Фрагмент текста:

Коммерческое кино — то, что люди хотят смотреть. Они не хотят открывать истину, они просто хотят отдохнуть вечером после работы. Они не хотят смотреть, какая скучная и грязная может быть их жизнь, как они все толсты (в Америке), они хотят смотреть нечто приятное. И не хотят смотреть Скорсезе или Джона Уотерса. Его фильм "Розовый фламинго" — страшное, отвратительное кино. Когда я это посмотрел, я сказал, что этого человека хочу убить (это было 15 лет назад), но он стал очень интересным на таких уродствах американской жизни. Все милые, улыбающиеся, все хорошие, все отвратительные люди. Все едят красивую отвратительную еду, у всех вот такие длинные розовые ногти, все ездят в красивых машинах. Это вот такая карикатура на американскую жизнь, где становится страшно, хотя все это очень мило. Он взял ситуацию, умножая, умножая и умножая эстетику, и в результате получилось такое зрелище. Последняя его картина была в Каннах, называлась она "Маниакальная мама". Играет ее Кэтлин Тернер. Там такая милая семья, и мама убивает всех родственников и знакомых ножом, топором. Это тоже отважный человек, он снимал кино на копейки, потому что, как вы понимаете, приехать в Голливуд и предложить снимать картину о мужчине-трансвестите, который в конце картины ест испражнения собачьи ("Розовое фламинго"), вряд ли можно. Но в этом отвращении, как оказалось, есть душа. Когда я говорю душа, я имею в виду, что человек хочет как-то возмутить. Вы знаете, Пазолини к этому пришел в конце своей жизни. Если вы посмотрите его последние картины, там уже есть желание возмутить, разрушить, разбудить общество. Он был очень левым человеком. Ему хотелось, чтобы смотрели его картины и испытывали омерзение — тоже определенная жизненная концепция, которая, как и любая, заслуживает уважения. Для таких авторов сценарий не напишешь, тут надо быть самим автором и снимать это кино. Хотя некоторые такие режиссеры ищут себе партнера в этом путешествии по ту сторону добра и зла.

Что требуется:
Ответьте по фрагменту текста о коммерческом кино:
1. Чего, согласно тексту, хотят люди вечером после работы?
2. Как называлась последняя картина Джона Уотерса, показанная в Каннах?
3. Каким человеком назван в тексте Пазолини?

Выдержки из материала:
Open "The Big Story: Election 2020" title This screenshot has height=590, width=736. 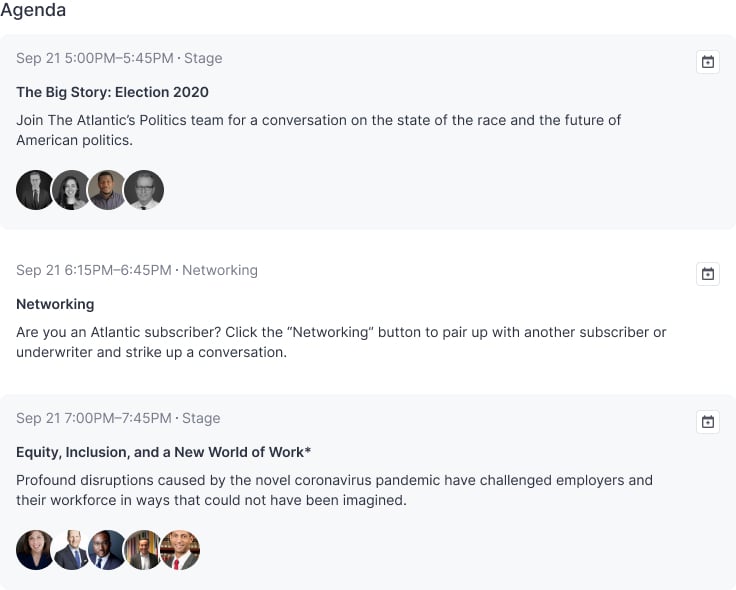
---
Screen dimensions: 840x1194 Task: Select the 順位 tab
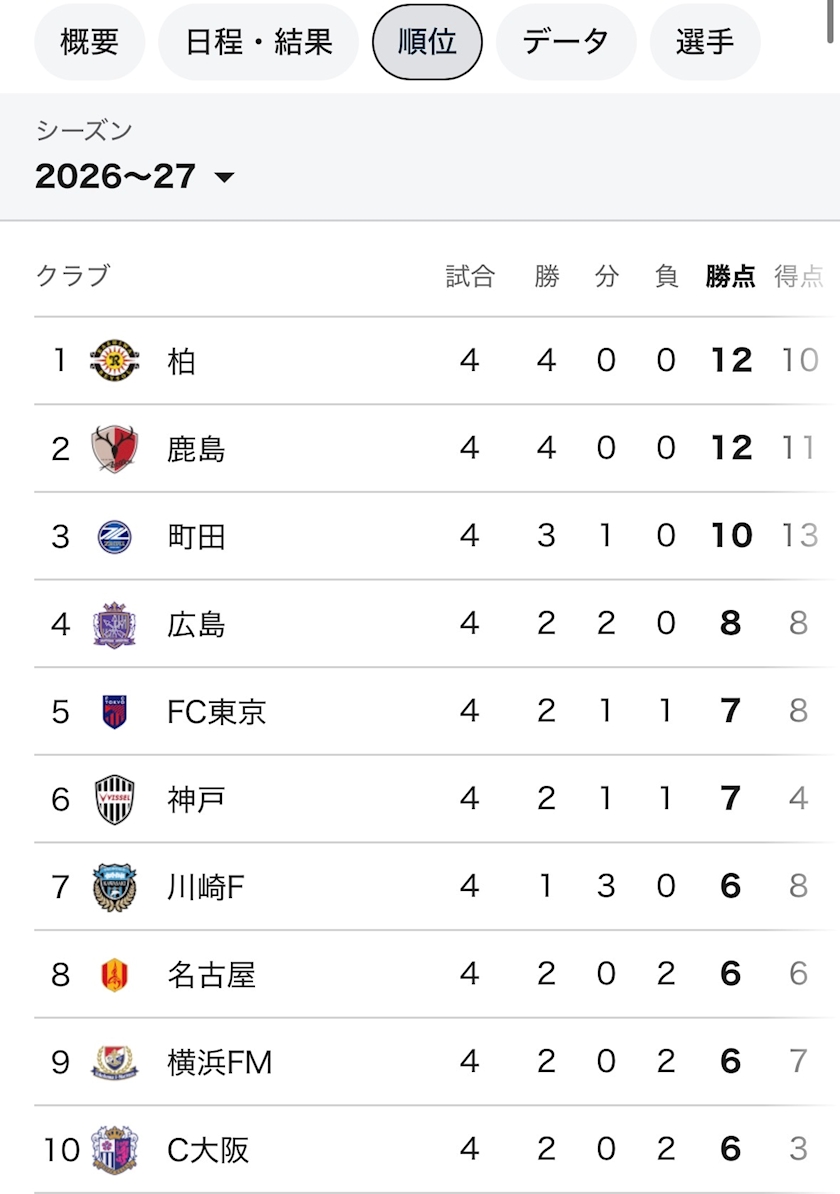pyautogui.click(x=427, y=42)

Ответ:
1. Просто отдохнуть.
2. «Маниакальная мама».
3. Очень левым человеком.